───── Records for the exercise ─────

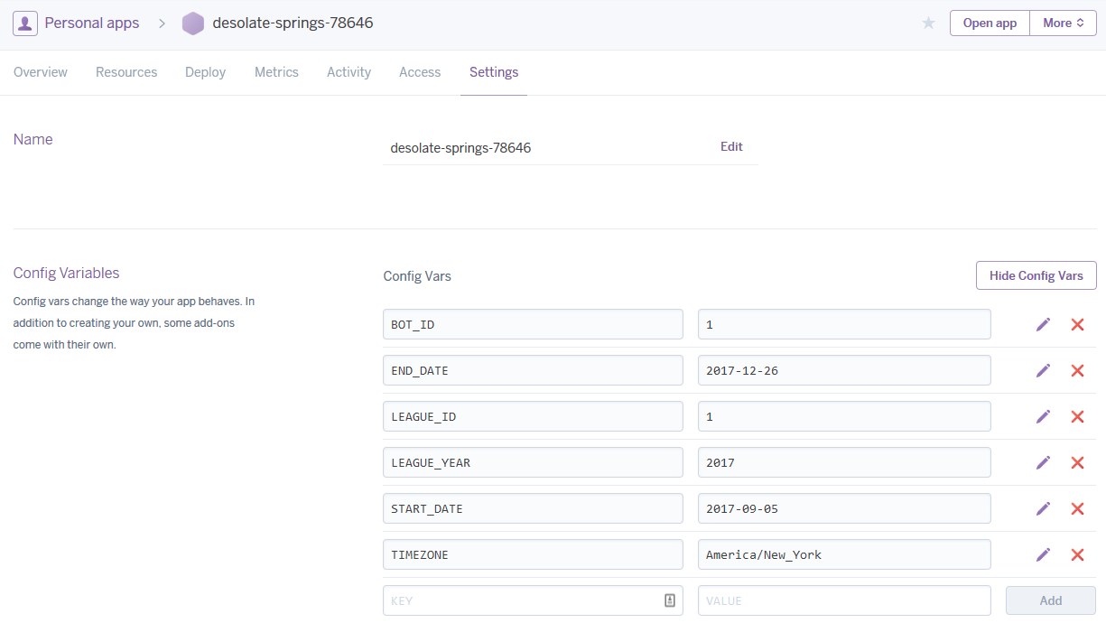Click the pencil icon for START_DATE
Image resolution: width=1106 pixels, height=623 pixels.
point(1043,508)
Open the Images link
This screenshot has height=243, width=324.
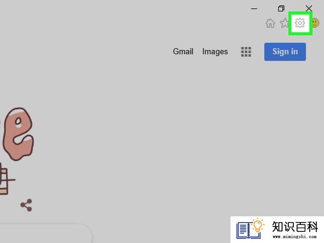click(215, 52)
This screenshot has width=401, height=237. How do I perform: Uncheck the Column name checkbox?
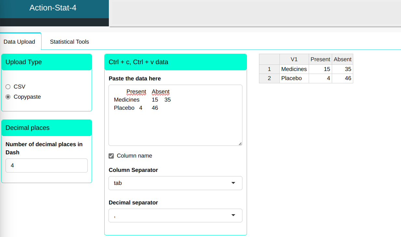[111, 156]
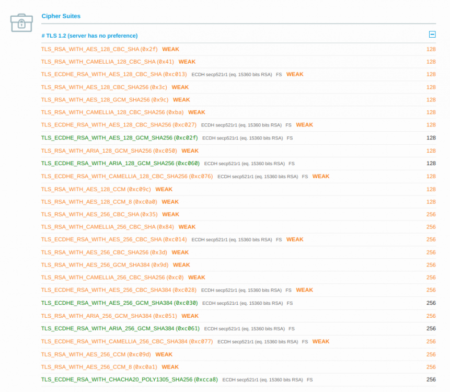Click the TLS 1.2 server has no preference header
450x392 pixels.
89,36
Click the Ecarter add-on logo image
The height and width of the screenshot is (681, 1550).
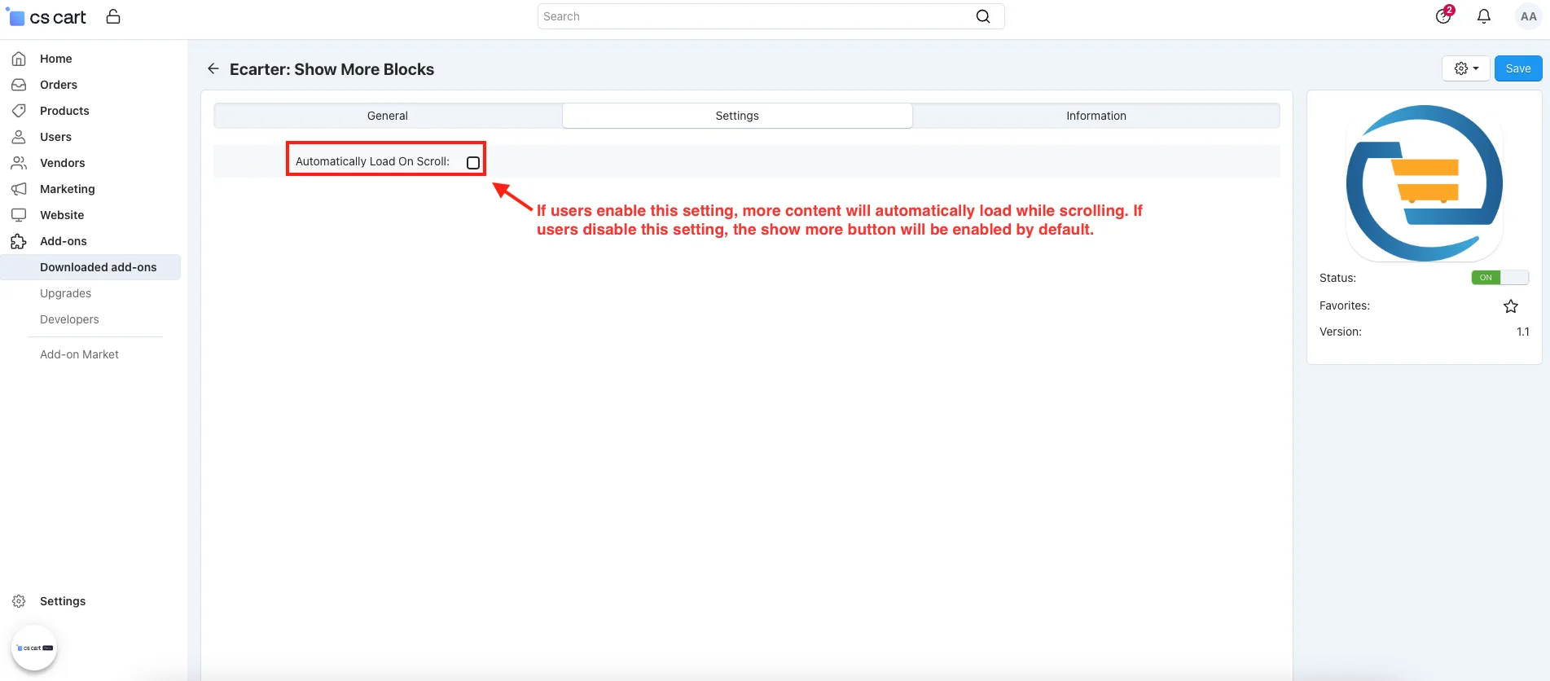[x=1425, y=183]
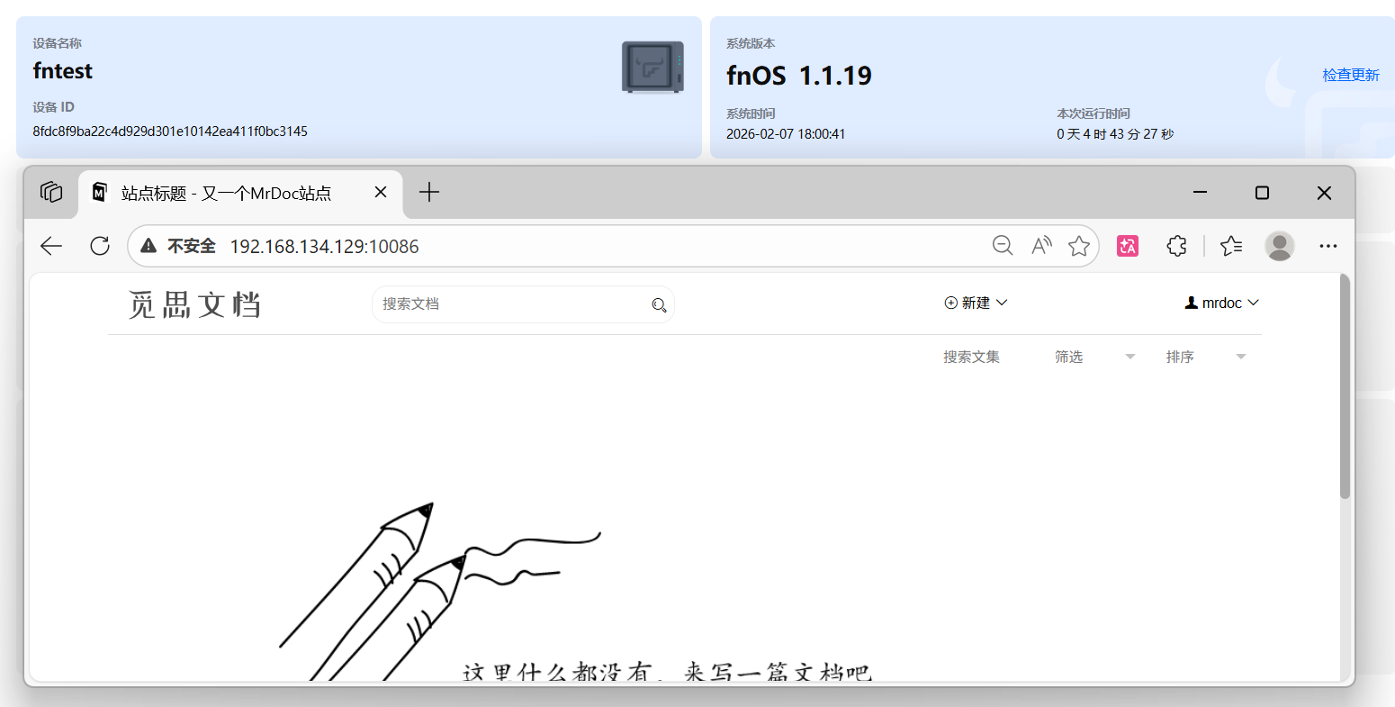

─────

**What is being asked:** Working from the line that contains "The height and" to the last line of the listing, please quote each line exactly, pictures excluded.

**Response to this task:**
The height and width of the screenshot is (681, 1550).
[x=1425, y=183]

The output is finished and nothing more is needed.